The Technical Report was lodged in November 2013 and is available on the Company's website. The results of the Technical Report indicate a robust project at conservative iron ore prices.

The Company tendered and awarded a Master Services Agreement to Samuel Engineering Inc, out of Denver Colorado, to advance the facility design to a Feasibility Level and to provide engineering support for the permitting effort. Samuel Engineering has had previous experience on the Buena Vista Iron Project and has EPCM experience on similar iron ore processing facilities in the Western United States.

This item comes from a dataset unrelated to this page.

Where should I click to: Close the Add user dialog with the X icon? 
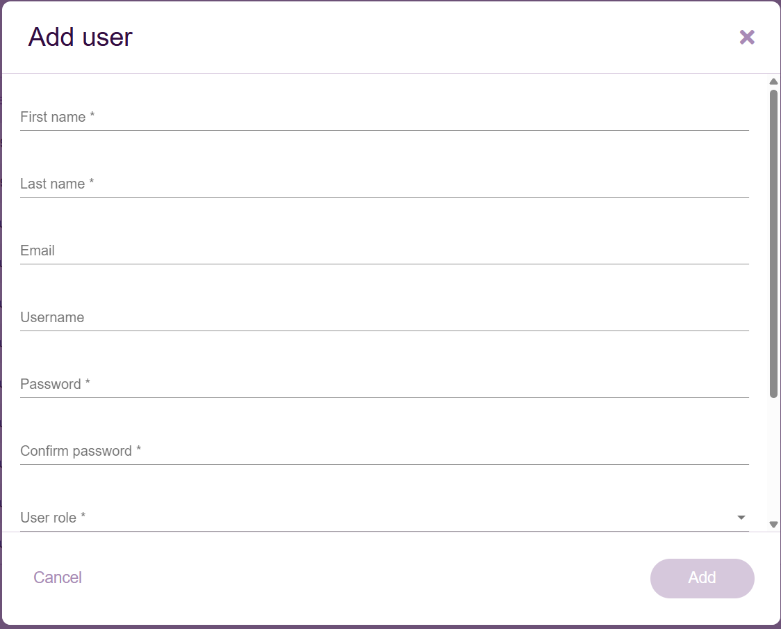(747, 38)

A drilling contract was awarded to National Drilling for development of site characterisation wells for the Section 5 and West Deposit pits. These wells will provide critical information on the site hydro-geologic conditions needed to calibrate the ground water model and develop additional base line data for the Water Pollution Control Permit. Drilling commenced on 13 December 2013 and is expected to be completed by early February 2014.

The results of 26 week Humidity Cell Tests were submitted to Nevada Department of Environmental Protection (NDEP), Bureau of Mining Regulation and Reclamation (BMRR) and approval to complete the testing was granted. NDEP and BMRR acknowledged that all 14 tests were non-Potentially Acid Generating. The highly net neutralising nature of the deposit mitigates the need for any special handling of the waste and tailings material.

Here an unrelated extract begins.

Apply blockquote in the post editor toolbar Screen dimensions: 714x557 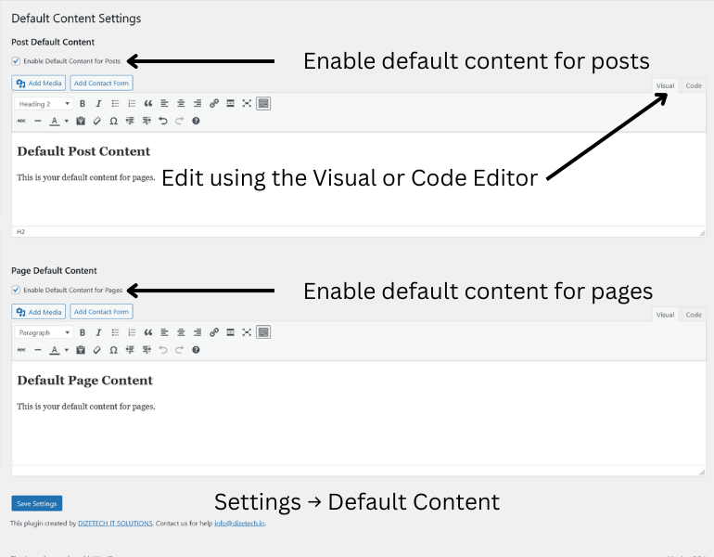(147, 103)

A large amount of historic core was located, cleaned and moved to the Company's core storage facility from its previous temporary location. The core is currently being organised and catalogued for future use.

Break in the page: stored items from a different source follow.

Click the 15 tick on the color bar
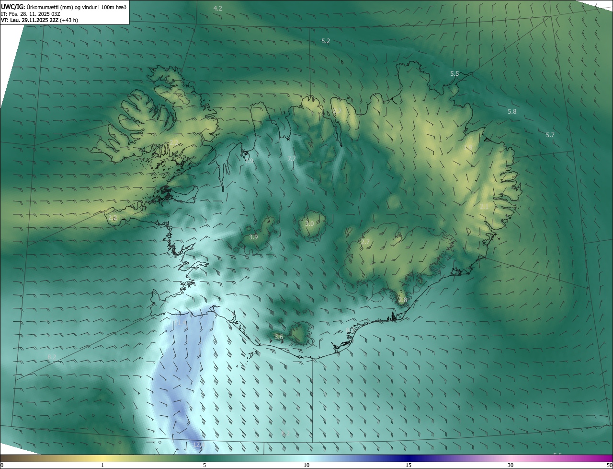Image resolution: width=613 pixels, height=469 pixels. 409,465
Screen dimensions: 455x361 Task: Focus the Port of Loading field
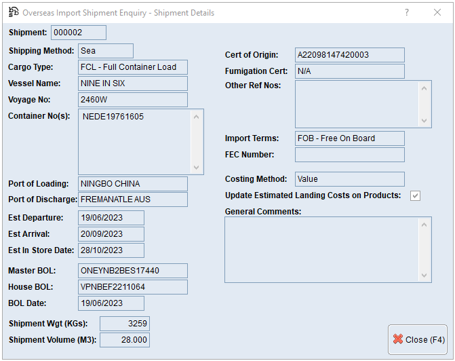point(132,184)
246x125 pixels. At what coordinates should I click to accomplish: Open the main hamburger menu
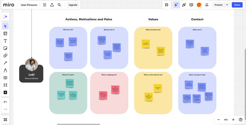(45, 5)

Ground mapping over the new acquired Section 27 area (3km to the north east of the West Deposit) has identified an area 800m long by an average width of 180m wide with extensive magnetite surface float (Figures 1 and 2).

No mineral resources have been defined for the Section 27 target but the mapping indicates the presence of a large area of strong magnetite mineralisation. Following the encouraging surface mapping results, the Company moved quickly to cover the area with ground magnetics and the resulting anomaly is shown in Figure 3.

The magnetic anomaly measures 1.6km long by 1km wide and appears to have a stronger intensity than the anomaly that covers the existing mineral resources at the West, Section 5 and East Deposits.

Drilling of the Section 27 target is planned during the upcoming field season and results will be released as available. The presence of extensive high-grade magnetite on surface and a large strong intensity magnetic anomaly provide excellent indicators for the targeting of drill holes.

See "Figure 3 - Ground magnetics showing new anomalies at Section 27 target"


Acquisition of new mineral rights

The Company also entered into an agreement for the acquisition of 278.61 acres of free hold land (including mineral rights) adjacent to the existing West Deposit (covering the western ½ of section 9 T24N R34E in Churchill County, Nevada). This acquisition was settled in January.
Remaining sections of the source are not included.